When photographer Jason Lowe schleps over from his Islington heights to our more genteel, lowland West Ken, winking his lens over my culinary efforts, I often find myself in the dubious situation of not having the slightest clue what to cook. I have the ingredients all right, but matching them up, twiddling them about, making them behave how I would like, that's another matter.

The picture here, of a spinach mousse baked in a double-size-foil-take- away carton (if you are a regular reader, you will already know how useful these throw-away containers can be) was just one of those dishes that doesn't have any particular reason for being made. The ingredients were just like questions on an exam paper. The spinach had looked good in Michanicou Brothers - one of only a very few proper greengrocers left in the metropolis and, happily for me, a 15-minute walk away in Holland Park, 2 Clarendon Road, W11 (0171-727 5191). I also happened to have some excellent Paxton and Whitfield smoked streaky bacon in the fridge. Grain mustard seemed suitable for the preparation that was hatching in my head, even though I usually prefer smooth, yellow Dijon.

That is really all it takes: adding your favourite things to ingredients you know like each other a lot.
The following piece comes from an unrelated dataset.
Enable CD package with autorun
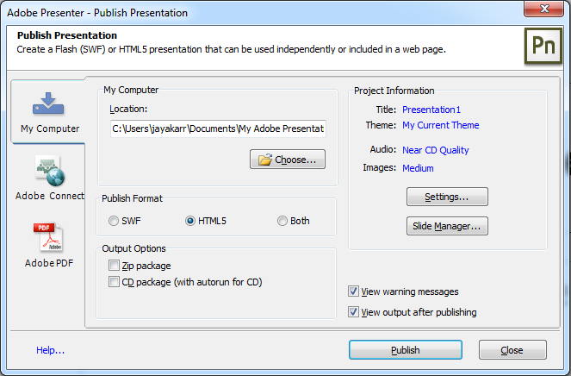The height and width of the screenshot is (376, 571). [x=115, y=282]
As Saeed Jaffrey succinctly put it in My Beautiful Launderette, when convinced his nephew should get together with the girl: "They go together like dal and chapati!"
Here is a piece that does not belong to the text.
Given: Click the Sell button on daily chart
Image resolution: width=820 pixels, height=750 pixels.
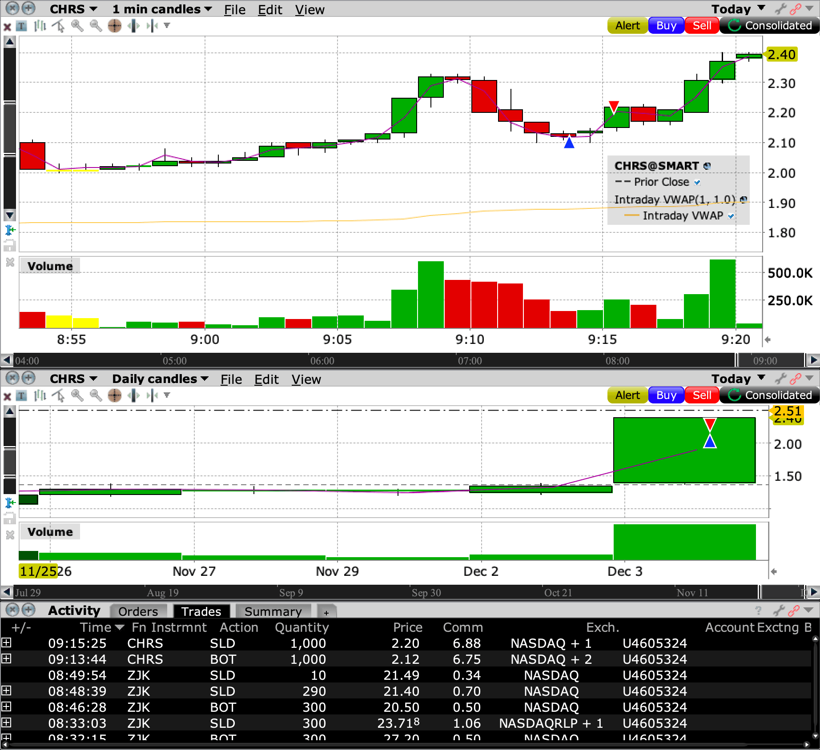Looking at the screenshot, I should pos(702,395).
These days, it seems "family suppers" only ever consist of pasta or the boring, ubiquitous stir-fry. And, by the way, whoever said you could use a wok effectively in the domain of a domestic kitchen has, for far too long, been having a lot of people on. There are some woks made with flattened bottoms, for use on a flat electric stove. Give me a break! I have even seen grown-up, sensible people try and use these pointless things.

I was forced into using an electric wok while staying in a rented house recently. It was perfect for risotto, a damn fine deep-fryer, ideal for slow-simmering a chicken stock, excellent for making soup, and easily cleaned by boiling water and Fairy together and wiping out with a cloth. Fantastic, actually. Just don't try making a Chinese stir-fry in it. When you come to lifting the thing up (because it's sort of heavy and you need both hands as it has two handles) and tossing the food around in an agitated manner, the plug leaps out of the wall socket and all the lights in the house go out.

But all that is by the way. What is of prime importance is to feed family and friends something nice and nourishing, interesting but easily put together. Not necessarily a meal in minutes (Oh dear, Ainsley, what are you doing?). Surely even those with a busy lifestyle would choose to make something delicious and elegant, enjoyable to make and eat, rather than flinging a stupid wok around the kitchen, or, once more, draining yet another pan of that interminable and frivolous fusilli - you know, the one that resembled Bonnie Langford's hair in Just William.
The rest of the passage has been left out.